PROGRAMS

The faculty of the Department of Physiology participate in the Graduate Interdisciplinary Program in Physiological Sciences and in the Medical School of the University of Arizona. The Department also offers a Bachelor of Science in Health Sciences with a major in Physiology.

Undergraduate Physiology Major - The undergraduate Physiology major prepares students to continue their studies at the graduate level in health professions such as medicine, dentistry, or in academic and research programs in physiology, biology, neuroscience, etc. Majors receive basic grounding in calculus and the biological and physical sciences, and more extensive instruction in the physiological sciences such as advanced human physiology, cell physiology, endocrine physiology, exercise and environmental physiology, cardiovascular physiology, and neurophysiology.

Graduate Interdisciplinary Program - The interdisciplinary nature of the Physiological Sciences Graduate Program is reflected in the involvement of over 50 faculty members from 19 departments in basic and clinical sciences at the University of Arizona, located in beautiful Tucson, Arizona. The program offers a breadth of research opportunities for students that span from the molecular and cellular to the systems levels of physiology. Students begin their research education in Physiological Sciences with laboratory rotations that are matched to their potential fields of interest in order to identify a project and faculty advisor for their research project.
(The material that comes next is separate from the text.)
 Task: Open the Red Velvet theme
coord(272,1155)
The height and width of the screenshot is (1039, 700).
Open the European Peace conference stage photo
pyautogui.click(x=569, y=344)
Medical School - The Department of Physiology has a major role in the medical curriculum (Arizona Med). Physiology faculty members instruct students during their pre-clinical years, teaching the normal function of organ systems of the body. Physiology from the molecular to cellular to system levels is addressed within a curriculum that integrates the traditional basic science disciplines into organ systems and disease units. Physiology faculty members collaborate with faculty from other basics science and clinical departments to play a major role in six of the eight integrative blocks, including Foundations, Nervous System, Musculoskeletal System, Cardio-Pulmonary-Renal Systems, Digestion-Metabolism-Hormones, and Life Cycle. Within these blocks, thirteen faculty members participate as authors and facilitators for multiple teaching formats, including lectures, small and large group discussions, and virtual laboratory sessions. In addition to direct student contact, certain faculty members from Physiology have served principal roles in the design of Arizona Med, launched in 2006, and continue to revise and monitor its progress.